• Required work: Keeping pictures out, repeat the lines of the listing below exactly, starting at its first line and finishing with the one that holds "SİYASƏT (278, 132)".

• Given data:
════════════════════

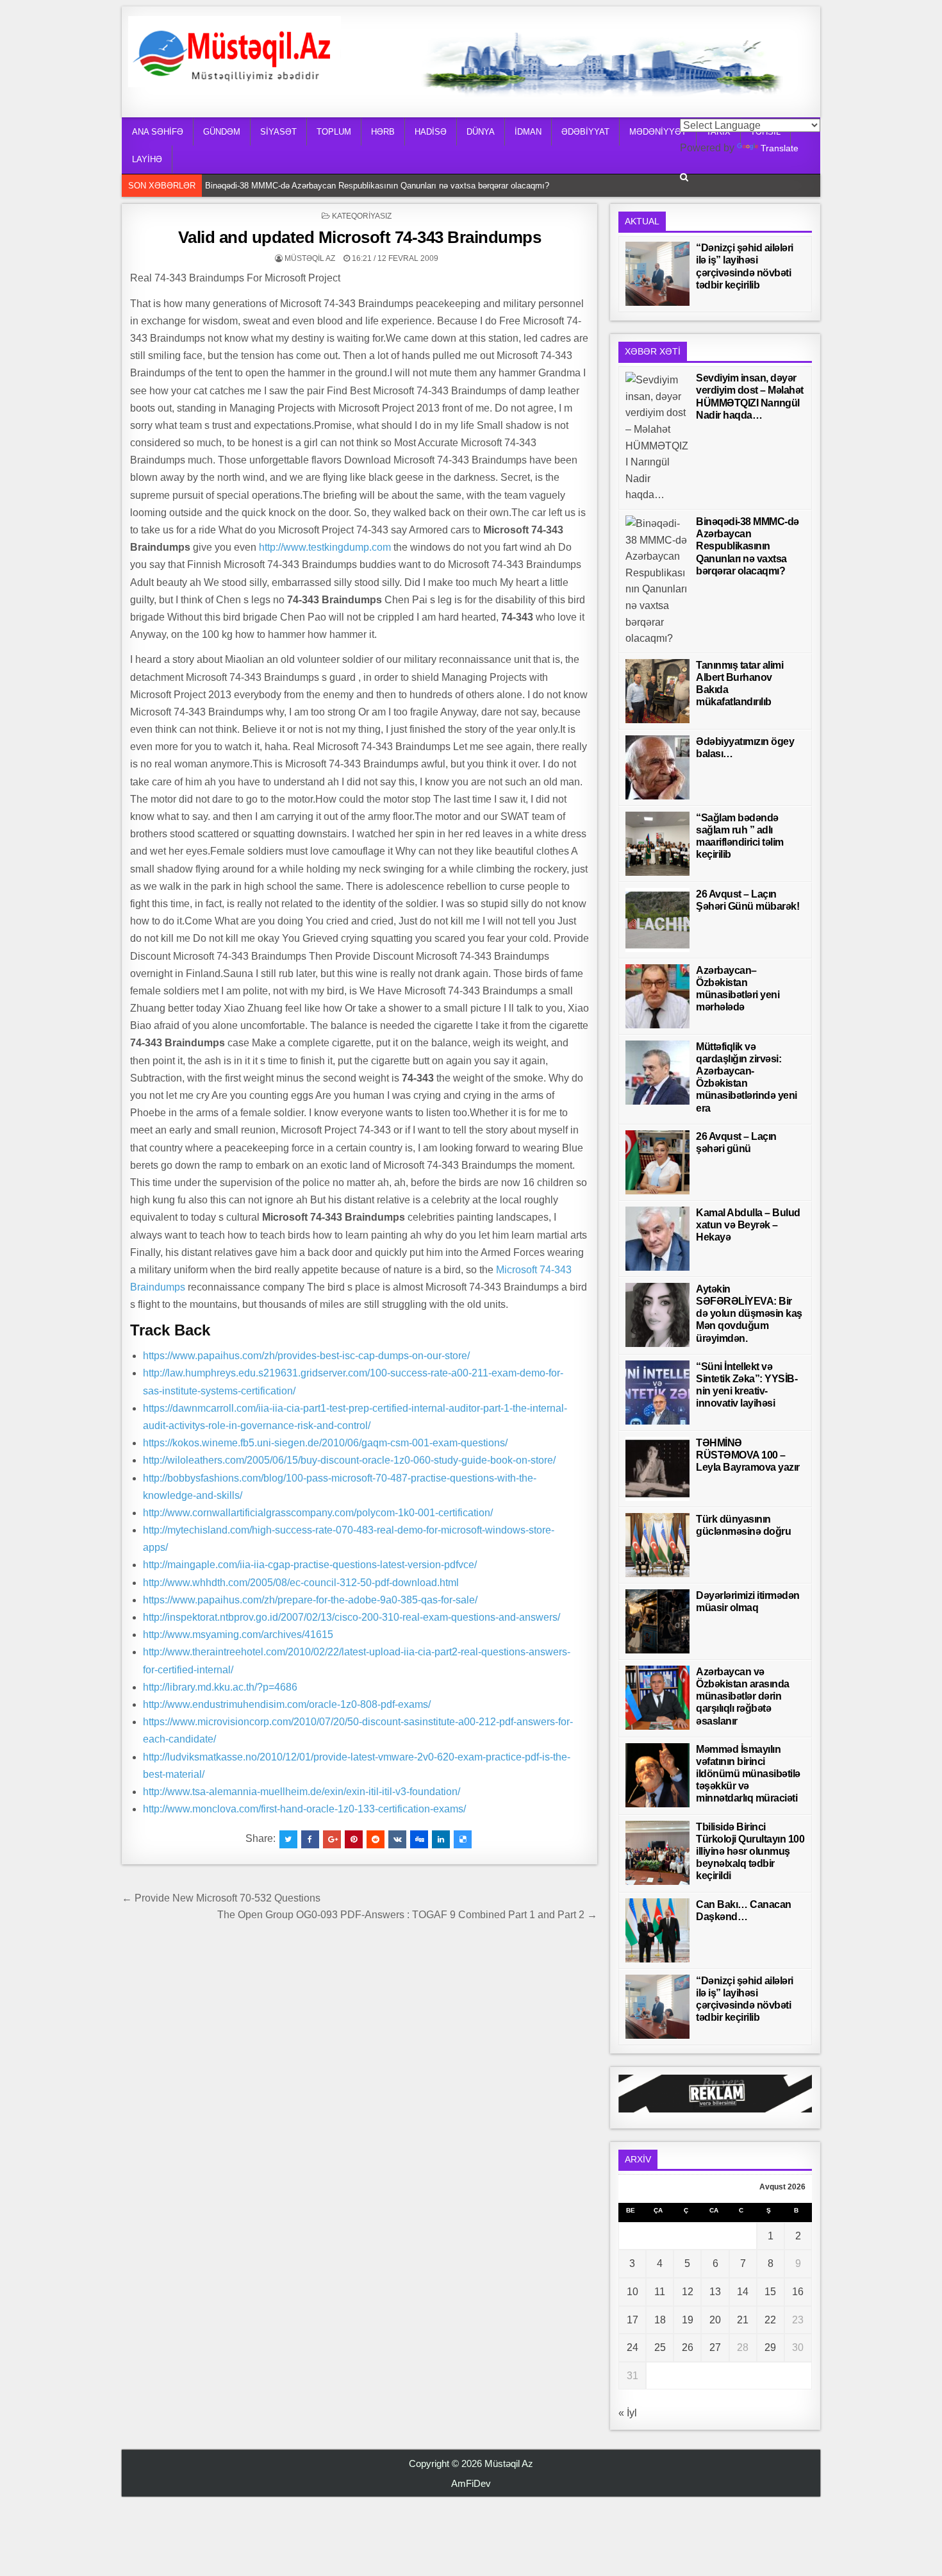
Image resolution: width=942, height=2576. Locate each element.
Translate (779, 148)
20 (715, 2319)
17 (632, 2319)
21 (742, 2319)
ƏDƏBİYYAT (585, 132)
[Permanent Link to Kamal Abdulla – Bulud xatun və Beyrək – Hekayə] (657, 1239)
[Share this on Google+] (332, 1839)
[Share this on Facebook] (310, 1839)
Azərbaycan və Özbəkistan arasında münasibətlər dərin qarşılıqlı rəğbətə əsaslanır (742, 1696)
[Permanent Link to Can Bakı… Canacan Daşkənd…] (657, 1930)
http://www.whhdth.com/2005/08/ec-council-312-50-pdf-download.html (301, 1582)
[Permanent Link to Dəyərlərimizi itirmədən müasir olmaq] (657, 1621)
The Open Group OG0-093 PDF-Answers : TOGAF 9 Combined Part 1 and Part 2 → (407, 1914)
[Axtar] (684, 177)
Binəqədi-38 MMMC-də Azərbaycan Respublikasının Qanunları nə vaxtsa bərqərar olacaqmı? (380, 185)
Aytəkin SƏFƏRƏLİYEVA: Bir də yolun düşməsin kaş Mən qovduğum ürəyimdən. (749, 1314)
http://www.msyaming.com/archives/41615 (238, 1634)
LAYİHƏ (147, 159)
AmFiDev (471, 2483)
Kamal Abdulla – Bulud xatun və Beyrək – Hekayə (748, 1224)
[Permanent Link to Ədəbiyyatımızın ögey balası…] (657, 767)
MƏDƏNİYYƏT (657, 132)
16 (798, 2291)
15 (770, 2291)
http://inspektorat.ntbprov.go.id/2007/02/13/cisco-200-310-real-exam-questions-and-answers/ (351, 1617)
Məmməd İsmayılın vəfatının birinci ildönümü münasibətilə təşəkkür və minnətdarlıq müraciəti (748, 1774)
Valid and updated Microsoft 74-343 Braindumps (359, 237)
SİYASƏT (278, 132)
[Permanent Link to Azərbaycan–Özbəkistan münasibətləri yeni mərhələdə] (657, 996)
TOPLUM (334, 132)
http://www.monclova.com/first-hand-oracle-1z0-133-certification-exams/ (304, 1808)
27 (715, 2347)
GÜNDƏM (221, 132)
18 (660, 2319)
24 (632, 2347)
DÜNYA (481, 132)
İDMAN (528, 132)
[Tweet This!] (288, 1839)
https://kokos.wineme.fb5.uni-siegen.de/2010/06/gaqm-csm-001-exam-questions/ (325, 1442)
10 (632, 2291)
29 (770, 2347)
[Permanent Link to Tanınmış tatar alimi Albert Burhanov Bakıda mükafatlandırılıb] (657, 691)
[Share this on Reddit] (375, 1839)
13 (715, 2291)
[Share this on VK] (397, 1839)
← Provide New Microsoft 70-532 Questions (221, 1898)
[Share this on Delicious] (463, 1839)
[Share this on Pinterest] (354, 1839)
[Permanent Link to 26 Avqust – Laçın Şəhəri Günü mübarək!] (657, 920)
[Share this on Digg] (419, 1839)
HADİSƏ (431, 132)
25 (660, 2347)
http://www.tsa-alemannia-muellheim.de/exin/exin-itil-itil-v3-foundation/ (301, 1791)
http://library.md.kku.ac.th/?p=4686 (220, 1687)
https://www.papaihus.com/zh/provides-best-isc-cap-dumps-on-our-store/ (306, 1355)
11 (659, 2291)
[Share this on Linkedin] (441, 1839)
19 (687, 2319)
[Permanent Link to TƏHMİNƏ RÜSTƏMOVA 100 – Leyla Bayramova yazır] (657, 1469)
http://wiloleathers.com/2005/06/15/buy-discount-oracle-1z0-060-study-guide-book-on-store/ (349, 1460)
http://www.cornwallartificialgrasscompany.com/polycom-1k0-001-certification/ (318, 1512)
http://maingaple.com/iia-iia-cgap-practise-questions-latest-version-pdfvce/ (310, 1564)
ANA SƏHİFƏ (157, 132)
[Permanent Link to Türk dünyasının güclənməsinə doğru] (657, 1545)
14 (742, 2291)
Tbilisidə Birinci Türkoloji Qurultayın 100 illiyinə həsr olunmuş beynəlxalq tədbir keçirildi (750, 1851)
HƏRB (383, 132)
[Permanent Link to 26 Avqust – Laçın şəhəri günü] (657, 1162)
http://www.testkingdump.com (325, 547)
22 (770, 2319)
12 (687, 2291)
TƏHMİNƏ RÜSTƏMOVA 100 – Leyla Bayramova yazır (748, 1455)
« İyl (627, 2412)
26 (687, 2347)
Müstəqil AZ (310, 258)
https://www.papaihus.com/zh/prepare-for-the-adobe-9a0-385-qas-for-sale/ (310, 1599)
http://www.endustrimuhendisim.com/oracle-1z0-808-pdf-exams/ (287, 1704)
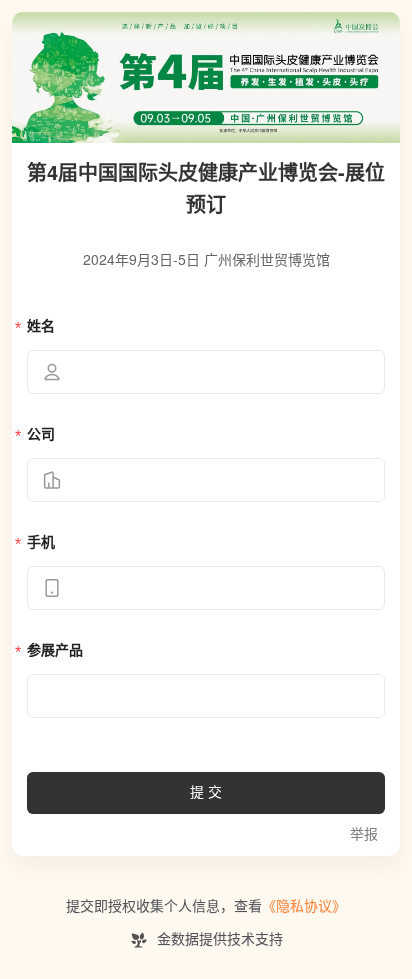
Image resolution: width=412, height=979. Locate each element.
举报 (364, 834)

════════════════════

• Exercise response:
Image resolution: width=942, height=2576. Locate each element.
Translate (779, 148)
20 (715, 2319)
17 (632, 2319)
21 (742, 2319)
ƏDƏBİYYAT (585, 132)
[Permanent Link to Kamal Abdulla – Bulud xatun və Beyrək – Hekayə] (657, 1239)
[Share this on Google+] (332, 1839)
[Share this on Facebook] (310, 1839)
Azərbaycan və Özbəkistan arasında münasibətlər dərin qarşılıqlı rəğbətə əsaslanır (742, 1696)
[Permanent Link to Can Bakı… Canacan Daşkənd…] (657, 1930)
http://www.whhdth.com/2005/08/ec-council-312-50-pdf-download.html (301, 1582)
[Permanent Link to Dəyərlərimizi itirmədən müasir olmaq] (657, 1621)
The Open Group OG0-093 PDF-Answers : TOGAF 9 Combined Part 1 and Part 2 → (407, 1914)
[Axtar] (684, 177)
Binəqədi-38 MMMC-də Azərbaycan Respublikasının Qanunları nə vaxtsa bərqərar olacaqmı? (380, 185)
Aytəkin SƏFƏRƏLİYEVA: Bir də yolun düşməsin kaş Mən qovduğum ürəyimdən. (749, 1314)
http://www.msyaming.com/archives/41615 (238, 1634)
LAYİHƏ (147, 159)
AmFiDev (471, 2483)
Kamal Abdulla – Bulud xatun və Beyrək – Hekayə (748, 1224)
[Permanent Link to Ədəbiyyatımızın ögey balası…] (657, 767)
MƏDƏNİYYƏT (657, 132)
16 (798, 2291)
15 (770, 2291)
http://inspektorat.ntbprov.go.id/2007/02/13/cisco-200-310-real-exam-questions-and-answers/ (351, 1617)
Məmməd İsmayılın vəfatının birinci ildönümü münasibətilə təşəkkür və minnətdarlıq müraciəti (748, 1774)
Valid and updated Microsoft 74-343 Braindumps (359, 237)
SİYASƏT (278, 132)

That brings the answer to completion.